Task requirements: Filter the records below for the word "sidebar". Copy each line that holds it.

Records shown:
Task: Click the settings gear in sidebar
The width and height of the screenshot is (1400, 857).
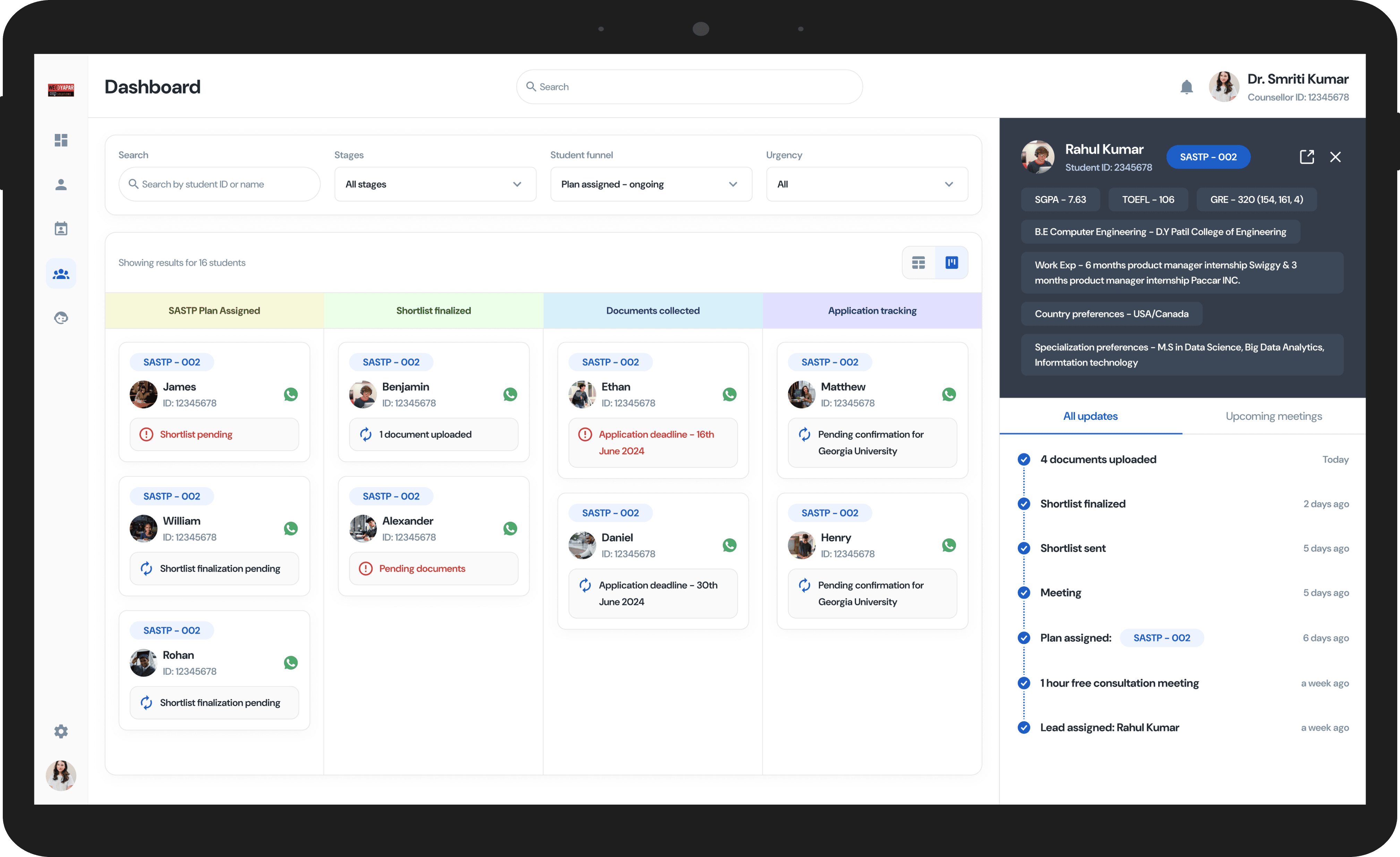Action: [61, 731]
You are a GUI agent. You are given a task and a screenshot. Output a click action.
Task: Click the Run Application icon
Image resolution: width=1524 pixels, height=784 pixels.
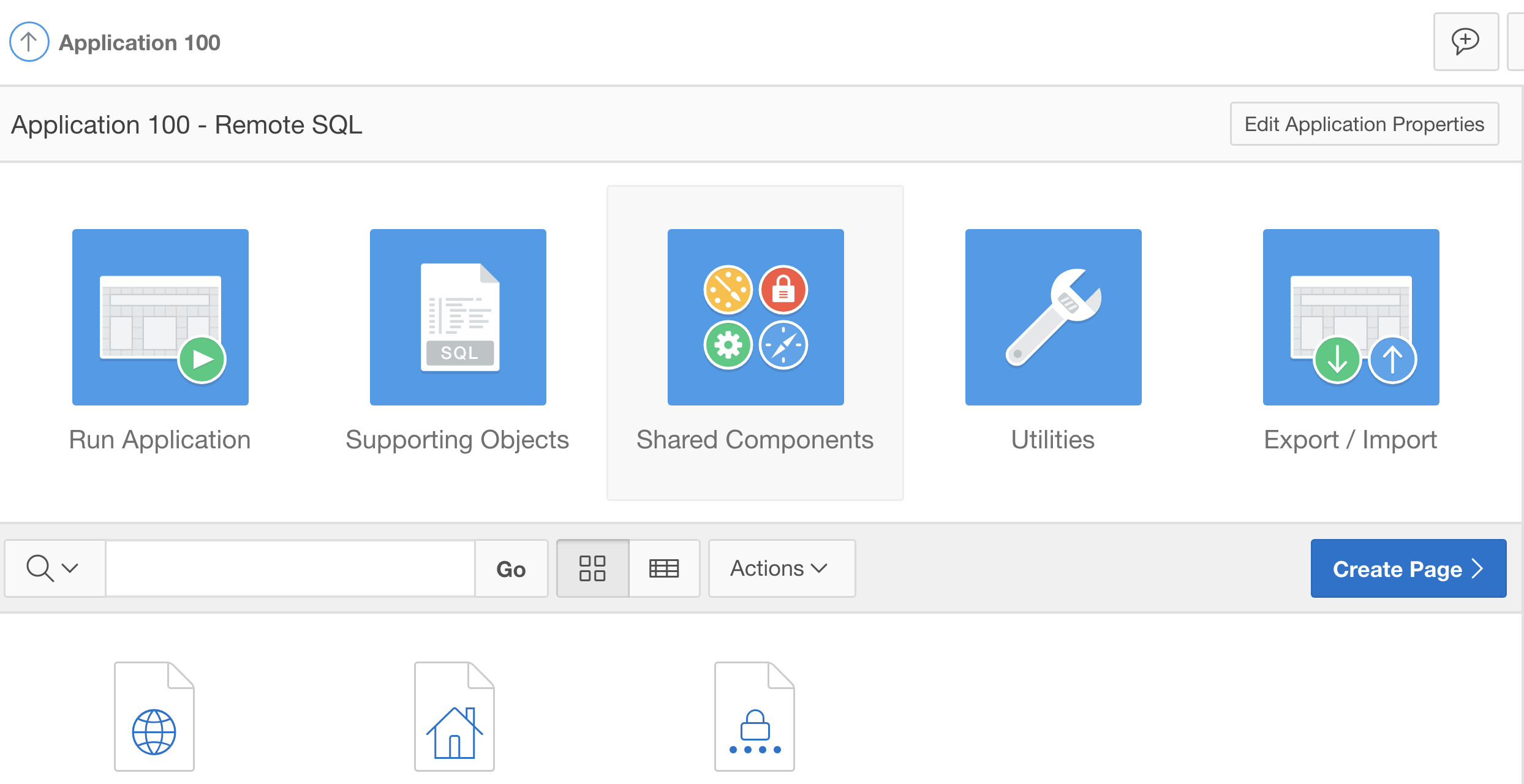point(160,317)
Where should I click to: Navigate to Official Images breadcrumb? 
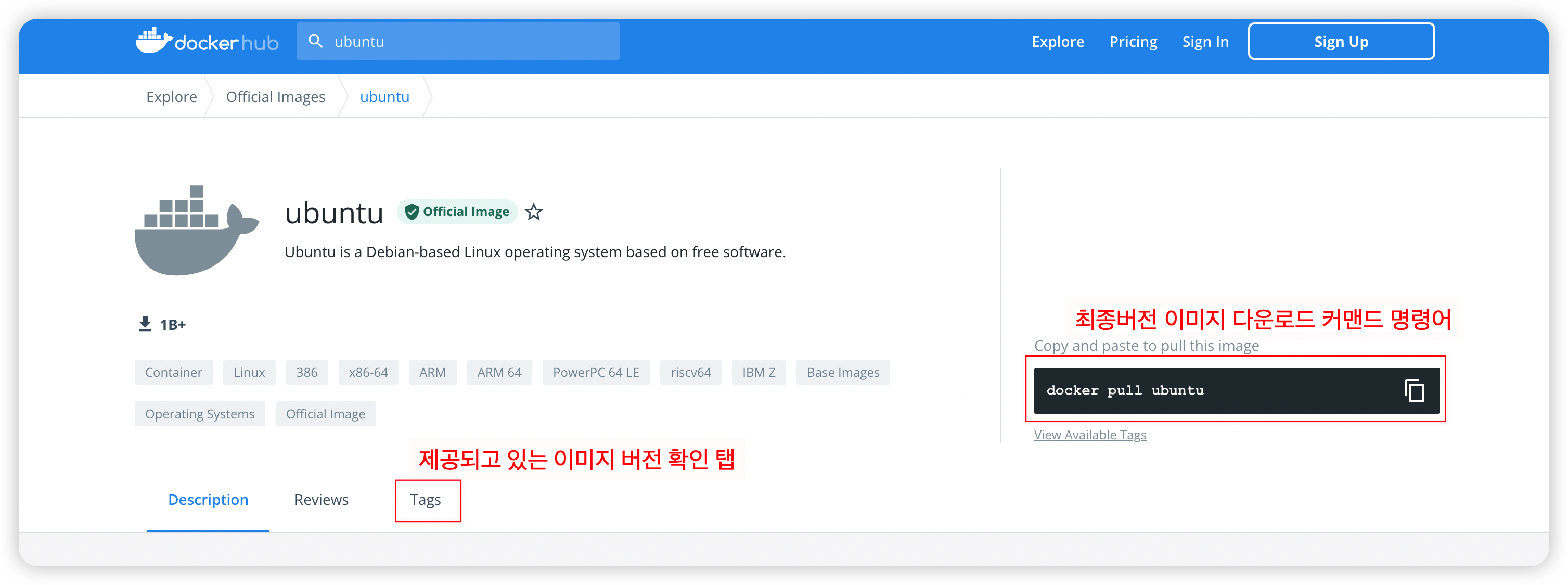pyautogui.click(x=276, y=97)
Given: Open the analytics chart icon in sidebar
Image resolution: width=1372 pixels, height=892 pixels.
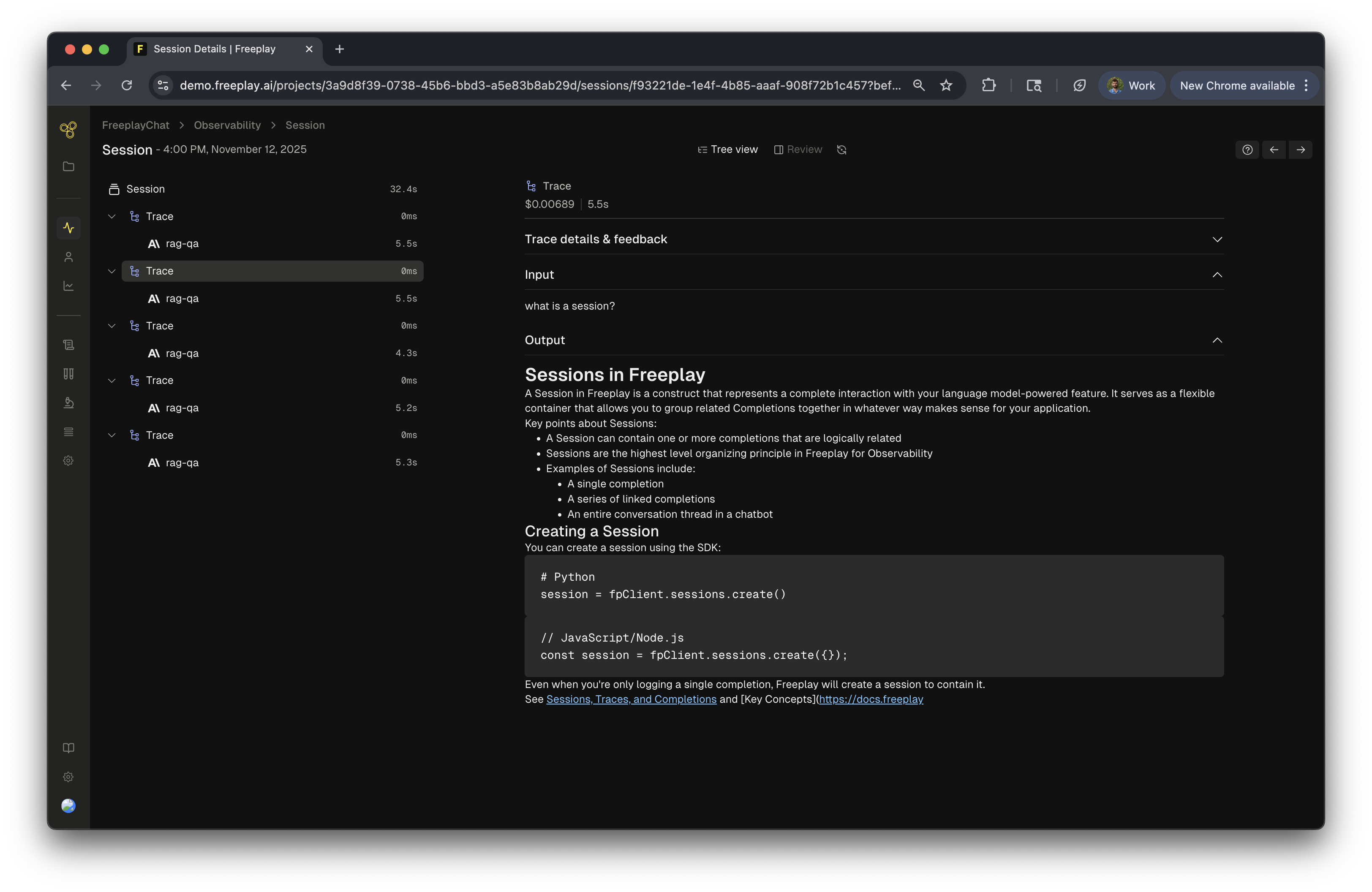Looking at the screenshot, I should pyautogui.click(x=68, y=286).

Expected output:
Task: Click the settings gear in sidebar
Given: Open the analytics chart icon in sidebar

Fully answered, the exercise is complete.